Alfredo Marasciulo - inserito il 17/02/2012

Egregio Professor. Peri, a mio modo di vedere, il problema principale di molti prodotti alimentari è che si continua a parlare di qualità degli stessi senza considerare che la qualità effettiva a volte può essere molto differente dalla qualità percepita da chi li consuma. Per ovviare a tale problema ci si dovrebbe sforzare pertanto di ridurre questo gap tra qualità effettiva e qualità percepita, in modo tale da far coincidere il concetto di qualità per chi produce e per chi consuma.
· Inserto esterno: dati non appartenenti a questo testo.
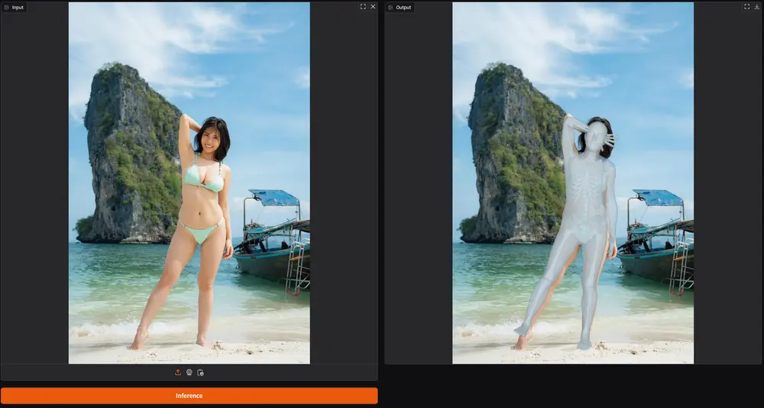View the Output image in fullscreen
The height and width of the screenshot is (408, 764).
click(747, 6)
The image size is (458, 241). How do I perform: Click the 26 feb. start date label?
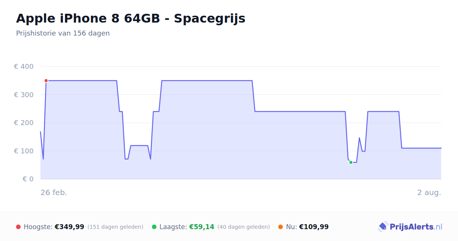pos(54,192)
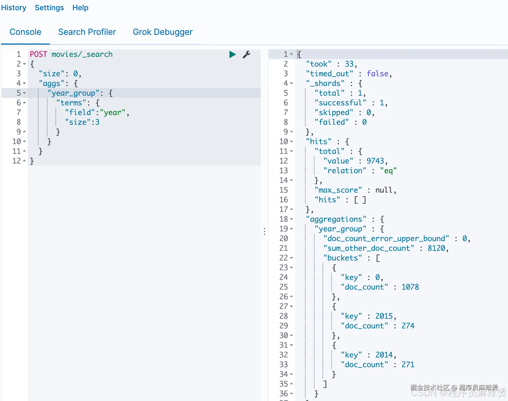Collapse the bucket with key 2015
The height and width of the screenshot is (401, 508).
click(x=291, y=306)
Solo una organica e costante opera di formazione ed informazione indirizzata al consumatore riuscirà a creare una sana cultura di prodotto ed instaurerà quel tanto ambito circolo virtuoso che da un lato spingerà il consumatore ad esigere qualità e, cosa di non poca importanza, a dare alla stessa il giusto valore, e dall’altro indurrà il produttore a perseguirla ed offrirla per non uscire dal mercato.

Barbara Bravi - inserito il 15/02/2012

Non potrò essere presente per motivi professionali; sarebbe possibile ricevere una sintesi dell'incontro? Grazie Per. Agr. Barbara Bravi -

Ugo Rangone - inserito il 15/02/2012

Giustissimo, ma la "politica" guarda altrove.Molto spiacente di non poter presenziare!